GOAL |
Copy the part of the data that opens with the line containing "Where should I" and closes with the line containing "[x=312, y=21]", substituting "Log In" for "Sign Up" and changing nothing else. Omit the pictures from your answer.

TASK MATERIAL |
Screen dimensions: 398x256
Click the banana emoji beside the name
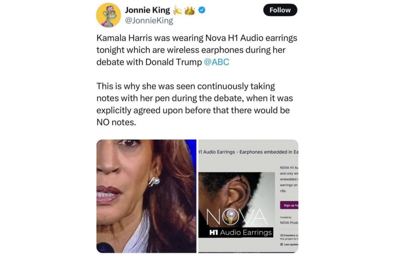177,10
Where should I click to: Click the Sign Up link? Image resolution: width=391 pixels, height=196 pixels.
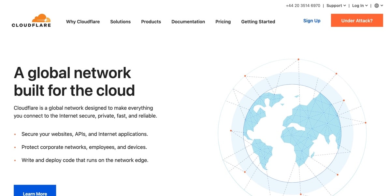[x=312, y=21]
---
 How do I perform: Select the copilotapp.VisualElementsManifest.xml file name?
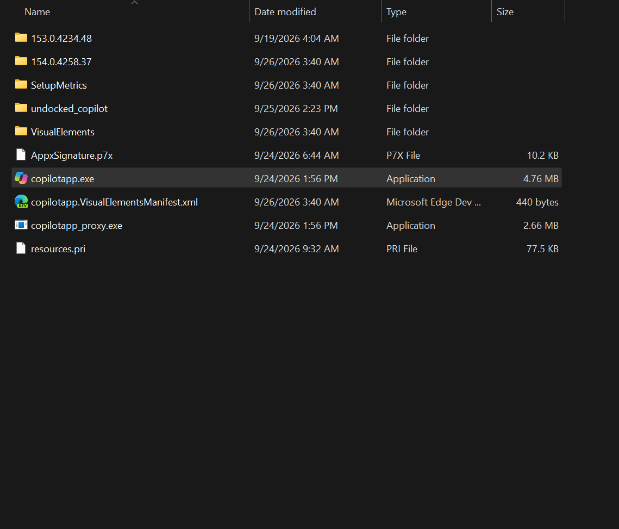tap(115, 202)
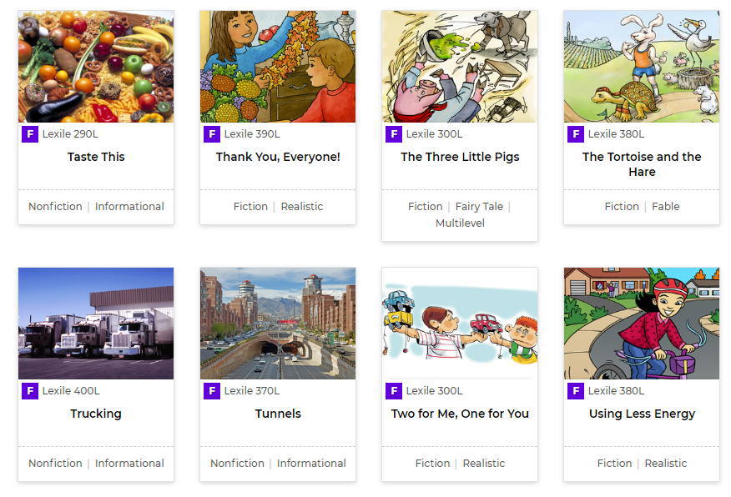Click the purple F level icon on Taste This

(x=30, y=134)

RESULT BELOW |
Where should I click to: Click the Log In link? Image resolution: width=391 pixels, height=196 pixels.
[x=312, y=21]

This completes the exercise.